- What you will do: Every line below from the one with "Viewport: 1013px width, 841px" through the one with "Task: Click Review plus assign tab header" should be retyped exactly, both ends included; no other lines and no pictures.

- Material for this task:
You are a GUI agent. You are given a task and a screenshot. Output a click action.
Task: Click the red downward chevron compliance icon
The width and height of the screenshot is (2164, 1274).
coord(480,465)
* * *
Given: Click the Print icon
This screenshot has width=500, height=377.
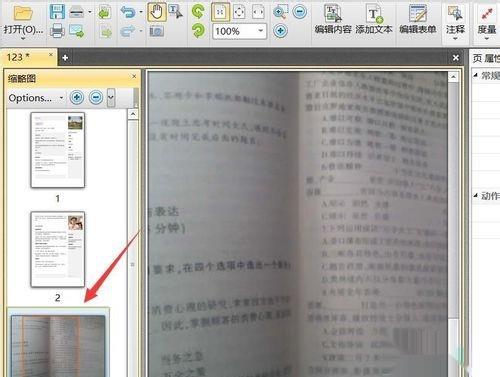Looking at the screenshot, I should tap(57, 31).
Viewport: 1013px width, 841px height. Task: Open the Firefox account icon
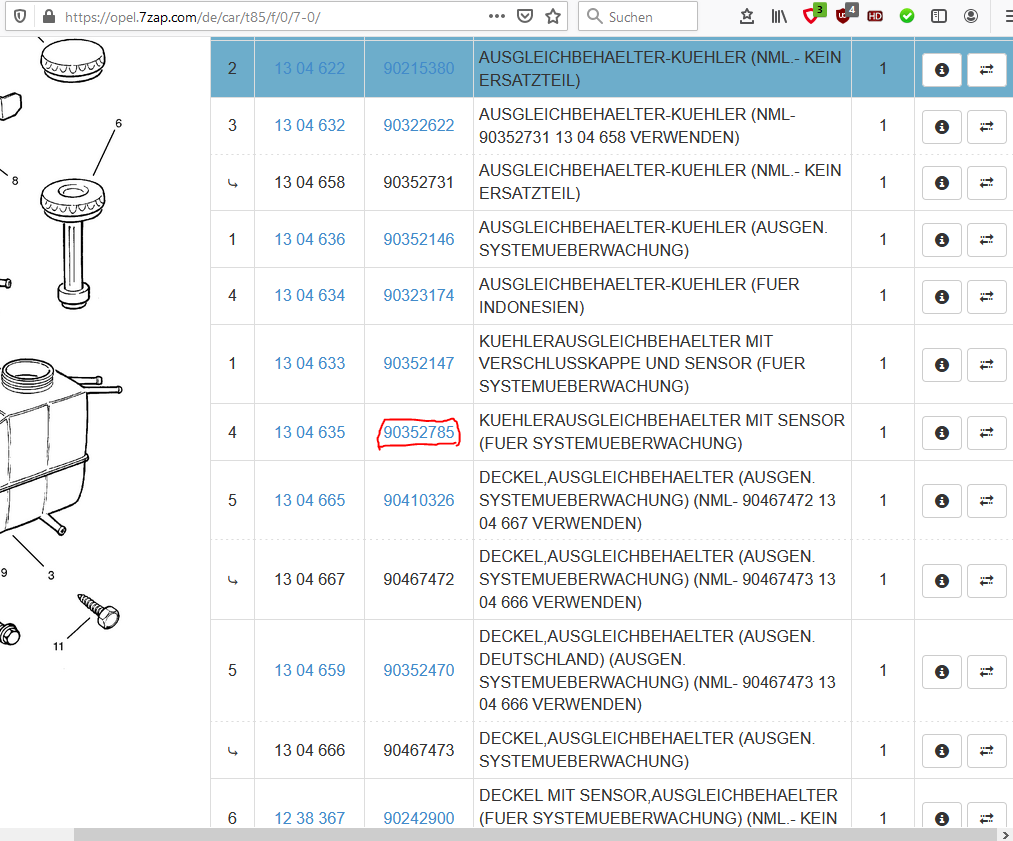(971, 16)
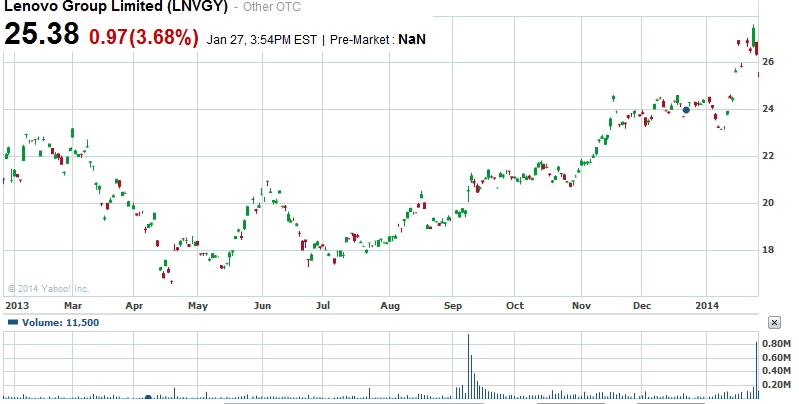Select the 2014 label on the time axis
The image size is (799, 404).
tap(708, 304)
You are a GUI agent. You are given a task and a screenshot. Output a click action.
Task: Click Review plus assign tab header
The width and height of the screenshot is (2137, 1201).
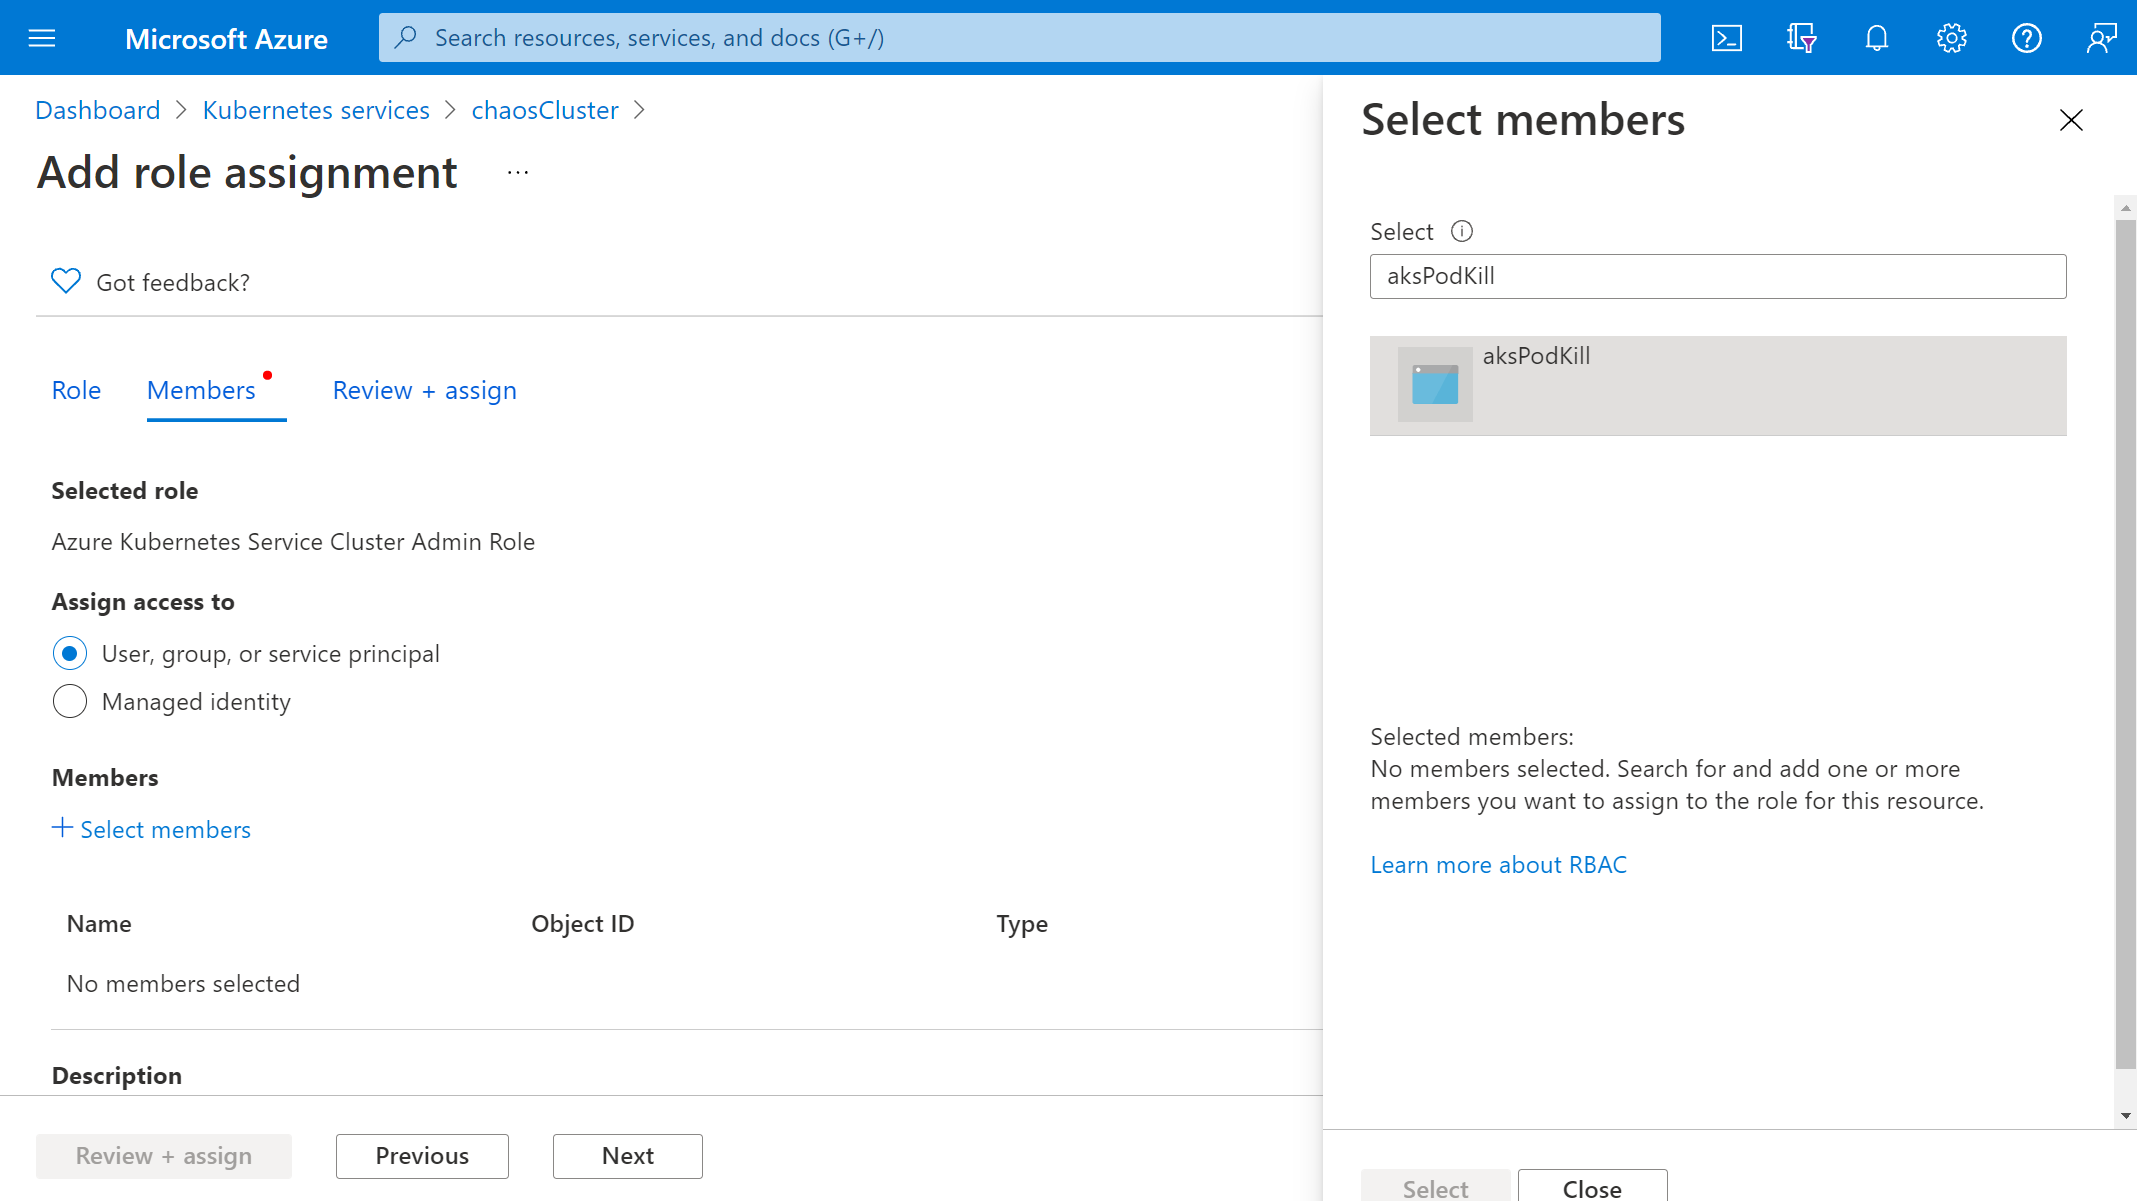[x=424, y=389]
==
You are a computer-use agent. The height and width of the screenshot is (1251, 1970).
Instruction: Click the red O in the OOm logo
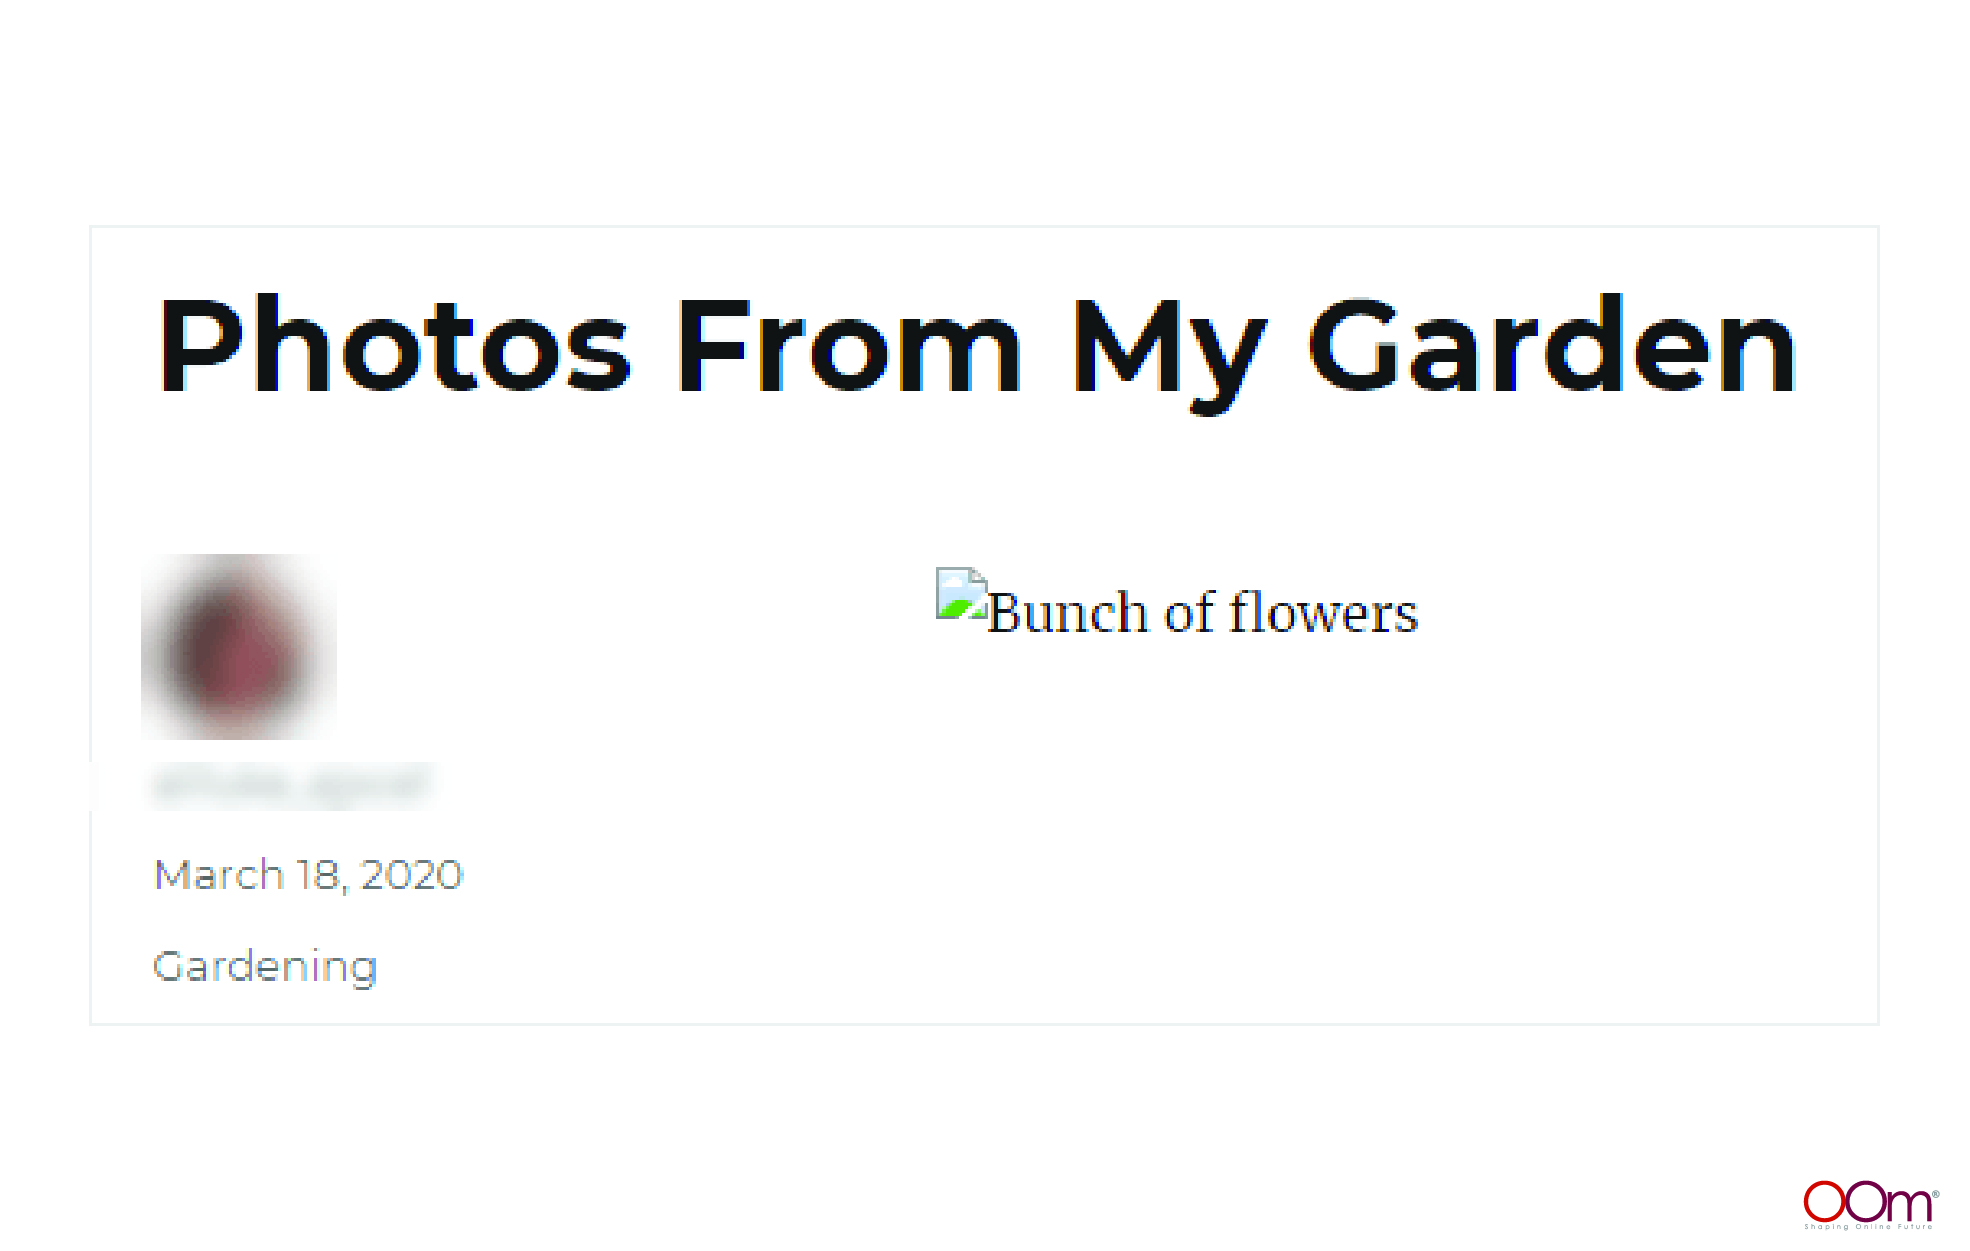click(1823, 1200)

- Exercise output:
Viewport: 1013px width, 841px height. Task: Open the Firefox account icon
(971, 16)
Select the 2014 label on the time axis
The image size is (799, 404).
tap(708, 304)
You are a GUI agent. You are given a task and a screenshot. Output a click action.
Task: Click Review plus assign tab header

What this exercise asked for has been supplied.